Recursive, which is a Steve(-and-Bucky) story, but mostly about the Howling Commandos and Steve’s CO-NCOIC relationships with both Bucky and Dum Dum Dugan (after Bucky’s fall) matter a lot.
While I really like this version of Bucky’s history, I want to point out that the general premise - that Bucky would not have become a Sergeant without a fair amount of field experience and likely a battlefield promotion, and that he would have been promoted unusually quickly - is not necessarily correct. The US’s entry into WWII resulted in such a massive and rapid expansion of the US military that it was simply not physically possible to promote NCOs based on experience - they needed new NCOs too desperately for that. New recruits and draftees were given an aptitude/general intelligence test, the AGCT, and the top percentiles of the scorers were designated as NCO candidates (actually, at the start of the war, the top scorers were sent to the Army Air Force or to college for officer training, so the above-average-to-middling-ish were left to become the NCOs for the new divisions; being a high school graduate would likely be enough to make you a candidate in some cases.) Very often NCO candidates would be promoted to Corporal right out of Basic, get minimal extra training, and make Sergeant very quickly thereafter; some people selected for extra specialty training would be promoted to Sergeant by the end of the extra training. And in 1942, when the number of enlisted men was increasing by hundreds of thousands a month and the need for NCOs was desperate, it wasn’t unusual for a particularly promising recruit to be promoted directly from Private to Sergeant while still in boot camp.

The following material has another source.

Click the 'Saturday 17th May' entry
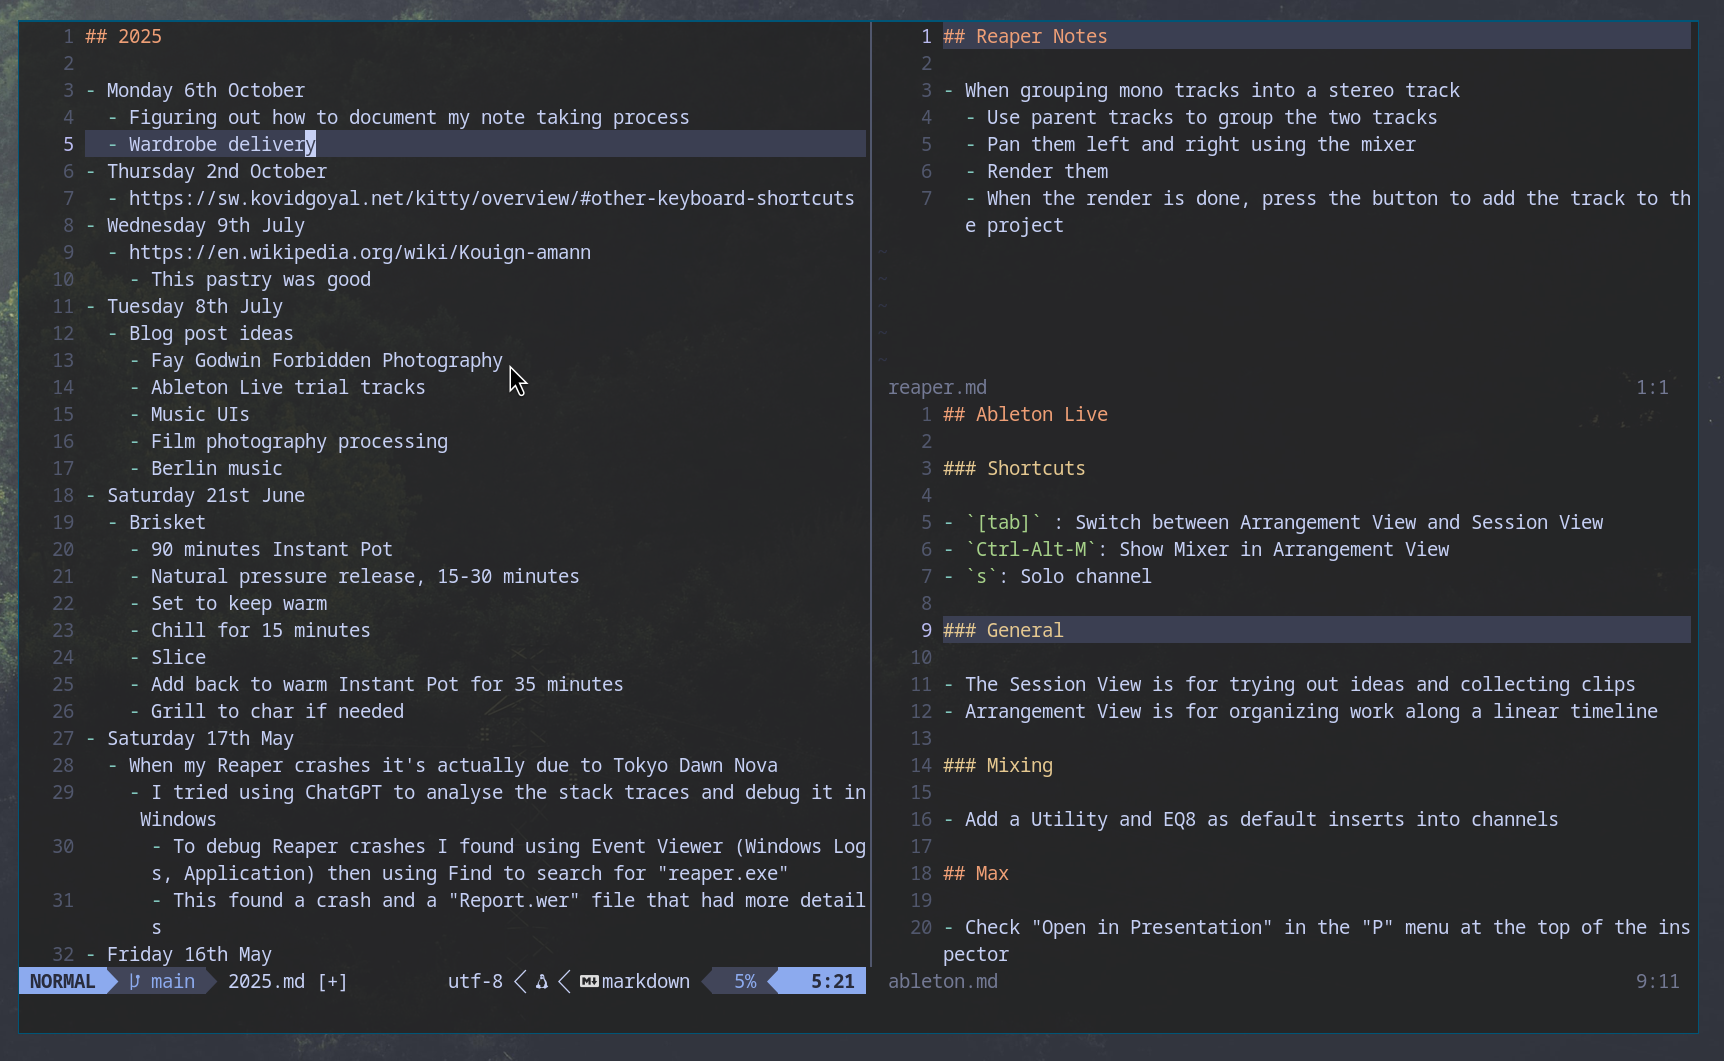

So it’s possible Bucky has some combat experience and a field promotion, but as long as you believe he could have gotten, oh, somewhere around 100 on a primitive IQ test (and that he had enough pride that he would’ve turned down the chance to go to college instead) it’s also perfectly likely that Sergeant Barnes really was just out of training and about to go overseas for the first time at the beginning of the first movie, and was in over his head almost as much as Steve in terms of actual knowledge and experience - but figured it out as fast as he needed to in order to keep being Steve’s backup.